EUGENE — Oregon coach Chip Kelly seized on SpongeBob SquarePants when describing how the No. 2 Ducks feel about the past rivalry with the Washington Huskies.
He says most of the acrimony between the two teams occurred more than a decade ago.
“We’ve got kids that are 17, 18, 19 years old. You talk 10 years ago, they were 7 and 8. At 7 and 8 they were SpongeBob SquarePants. They weren’t worried about Joey Harrington," Kelly quipped.
“I think a lot of time people can bring up the past," he added. “But we’re always trying to meet fast, practice fast, those things. We don’t have a whole heck of a lot of time to give them a history of games played against a certain opponent."
While the Ducks (5-0, 2-0 Pac-12) themselves may not buy into the hype over the rivalry, there is still a lot of back-and-forth razzing between fans in the neighboring Pacific Northwest states. And it is certain to continue tonight, when the No. 23 Huskies (3-1, 1-1) visit Autzen Stadium.
The rivalry’s rancor goes back many years, but Huskies’ fans remember “The Pick" in 1994, when freshman cornerback Kenny Wheaton saved the day for the Ducks when he picked off a pass by Damon Huard and ran it back 97 yards for a touchdown. The victory would help send Oregon to the Rose Bowl — and a clip of the play is still shown on the video scoreboard for fans before every home game.
The Huskies raised the ire of Ducks’ fans in 2002 when, after beating Oregon 42-10, the team danced for nearly an hour on the “O" on the 50-yard line at Autzen.
At times the battles between Washington and Oregon seemed to rival those with their in-state foes.
But the Ducks have won the past eight games between the two teams, diminishing the rivalry’s intensity some. In the meantime, USC has taken on a greater adversarial role for many Duck fans.

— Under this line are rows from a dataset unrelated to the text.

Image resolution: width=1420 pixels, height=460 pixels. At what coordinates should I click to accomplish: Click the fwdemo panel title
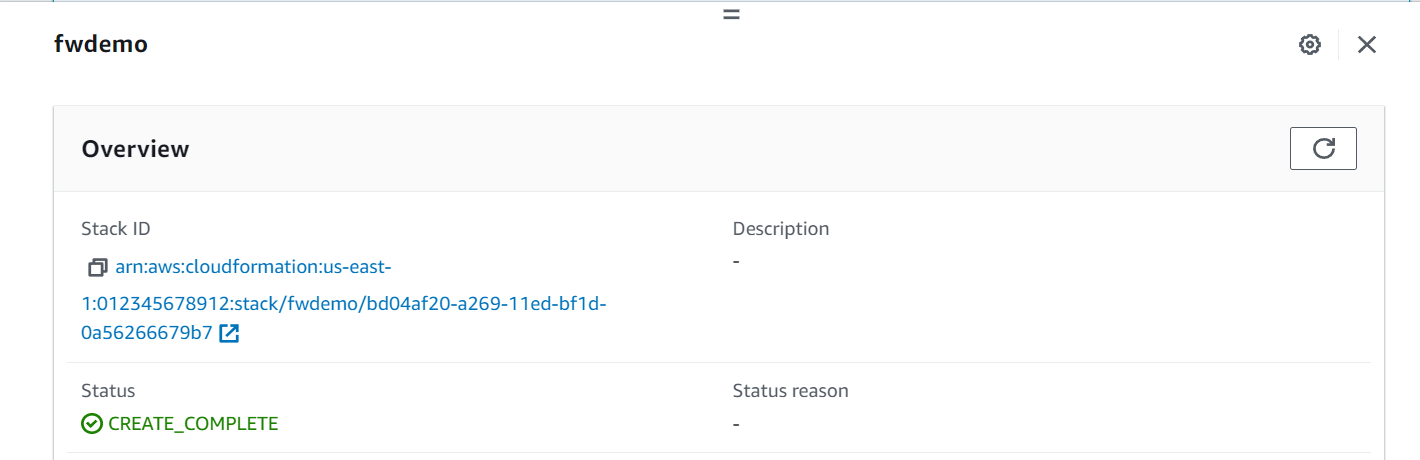[101, 45]
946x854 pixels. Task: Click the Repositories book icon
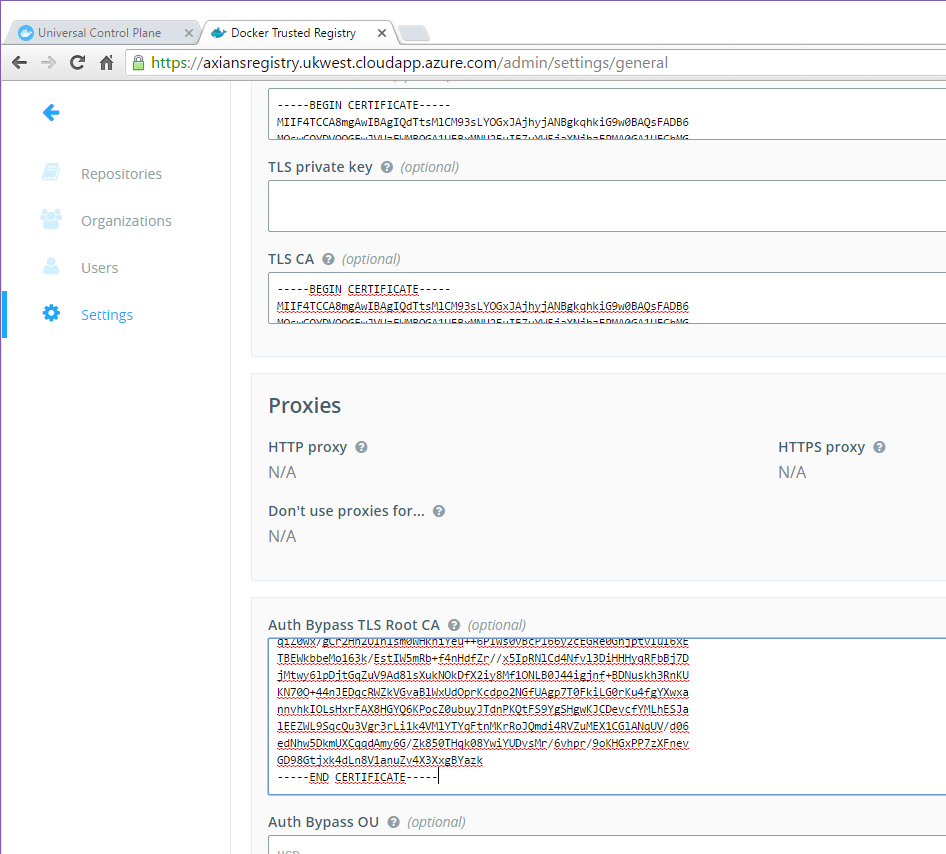click(51, 173)
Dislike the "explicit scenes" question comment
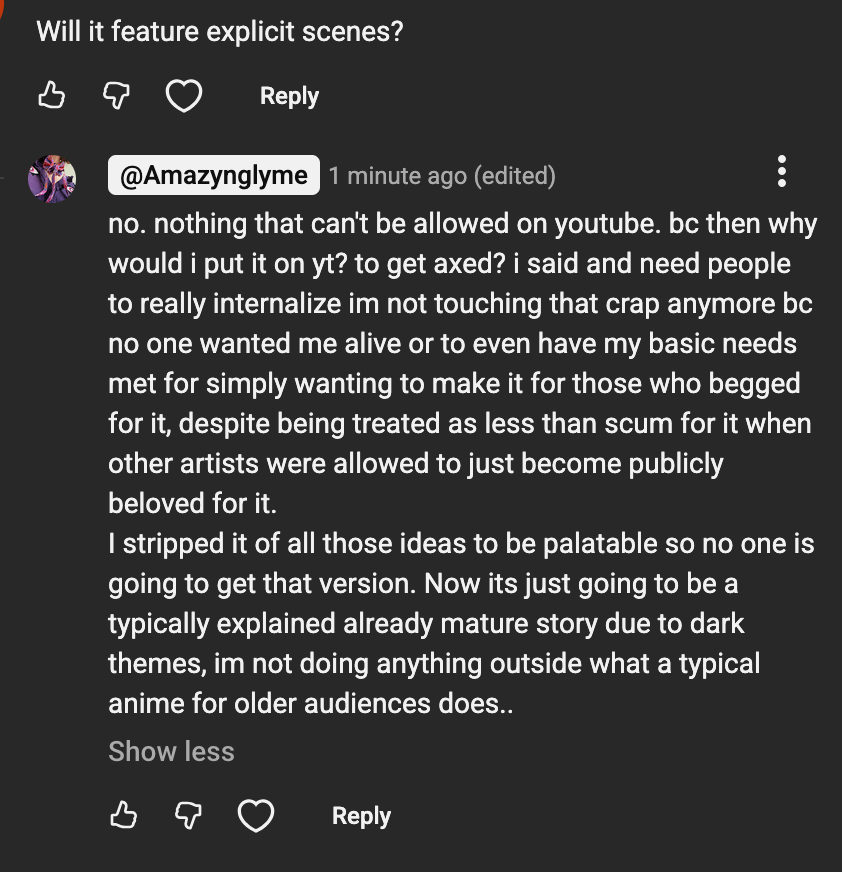Image resolution: width=842 pixels, height=872 pixels. click(117, 96)
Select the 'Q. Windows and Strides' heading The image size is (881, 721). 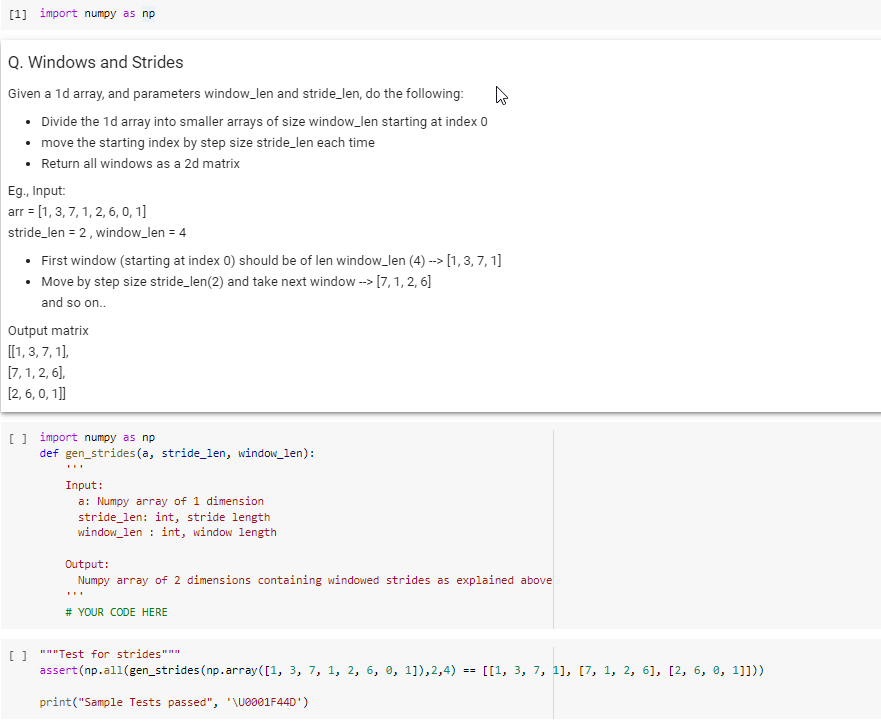[x=95, y=62]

Oregon’s eight-game winning streak against Washington is the longest for either side in the history of the series, which dates back to 1900. The Ducks also have won eight straight games overall, going back to last season.
Washington coach Steve Sarkisian said the motivation is not in the rivalry, but rather in the No. 23 Huskies themselves.

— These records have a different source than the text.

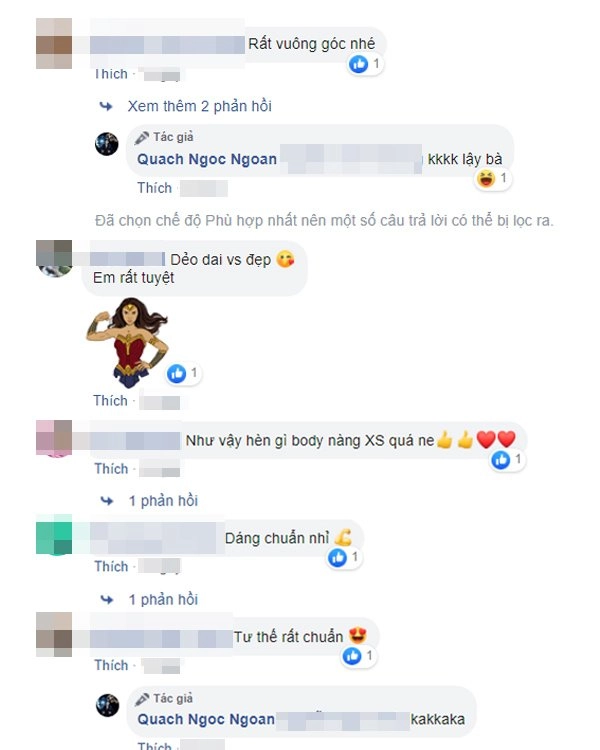Open Quach Ngoc Ngoan profile from 'kakkaka' reply
The image size is (600, 750).
[x=206, y=719]
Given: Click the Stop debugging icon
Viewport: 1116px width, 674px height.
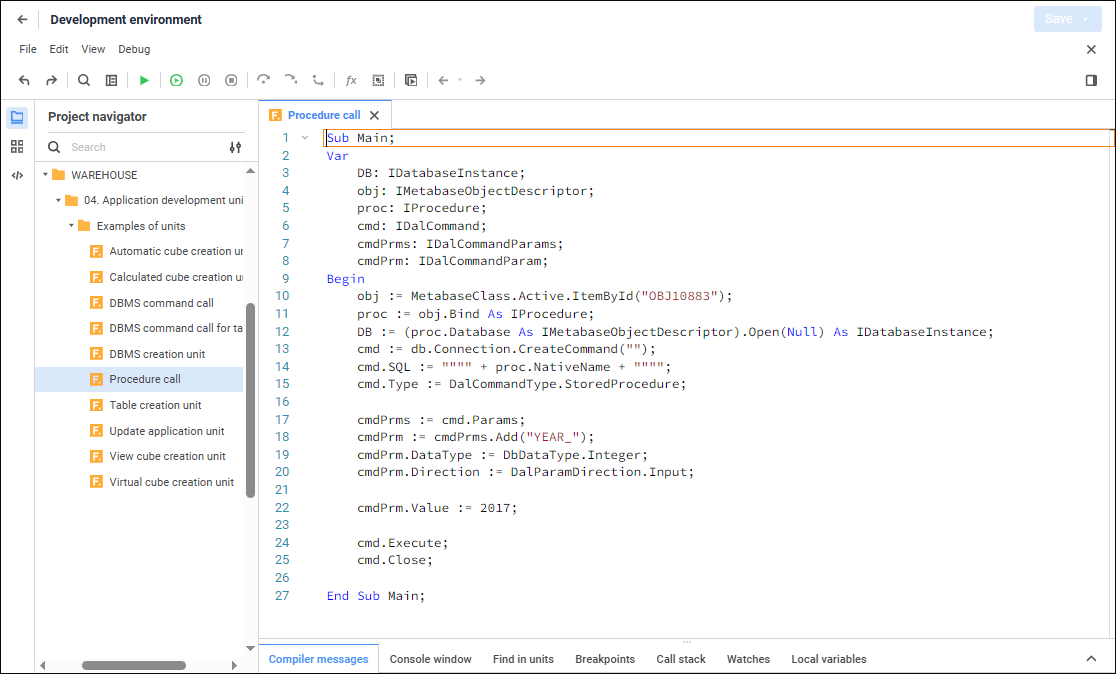Looking at the screenshot, I should (x=231, y=80).
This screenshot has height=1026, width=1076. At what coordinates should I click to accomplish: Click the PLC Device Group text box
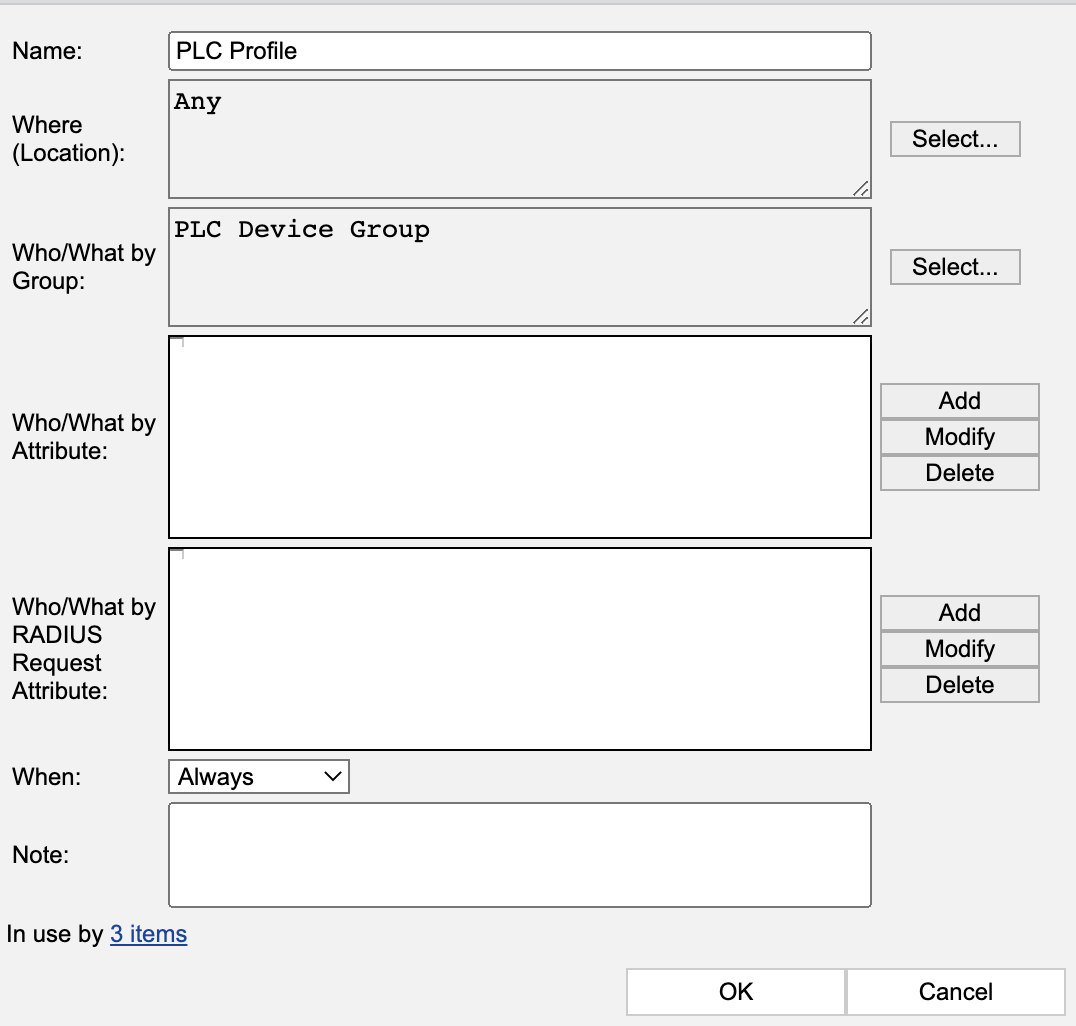point(520,267)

“It’s not about that we’re playing Oregon or that it’s at Autzen or what uniforms they’re wearing or what uniforms we’re wearing," Sarkisian said. “It’s about getting to 2-0 in conference play. That’s what all these guys think. When you have to start looking for external motivators it can get dicey for you because you don’t know if you pushed the exact right buttons to get them excited to play. They’ll be ready to play because they want to be ready to play."
The game likely will come down to Washington’s defense against Oregon’s speedy offense.
Last week the Huskies held off then-No. 8 Stanford 17-13 in Seattle. The Cardinal managed only 68 yards rushing while passing for 170 yards, scoring on two field goals and an interception return.
The Huskies are ranked second in the Pac-12 in total defense, allowing opponents an average of 315 yards and 19.8 points.
Oregon, meanwhile, averages more than 52 points and 550 yards in total offense.
But what stymies most of the Ducks’ opponents is the speed. With running backs who moonlight during the spring on the track team, Oregon’s no-huddle spread is hard to stop. Twenty of Oregon’s 33 touchdown drives this season have taken less than two minutes, and 11 have taken less than one minute.
The offense is guided by redshirt freshman Marcus Mariota, who has passed for 11 touchdowns while throwing four interceptions. He is completing nearly 70 percent of his passes and is ranked second in the league in passing efficiency (152.7). Senior running back Kenjon Barner is averaging 121 rushing yards and 12 points per game.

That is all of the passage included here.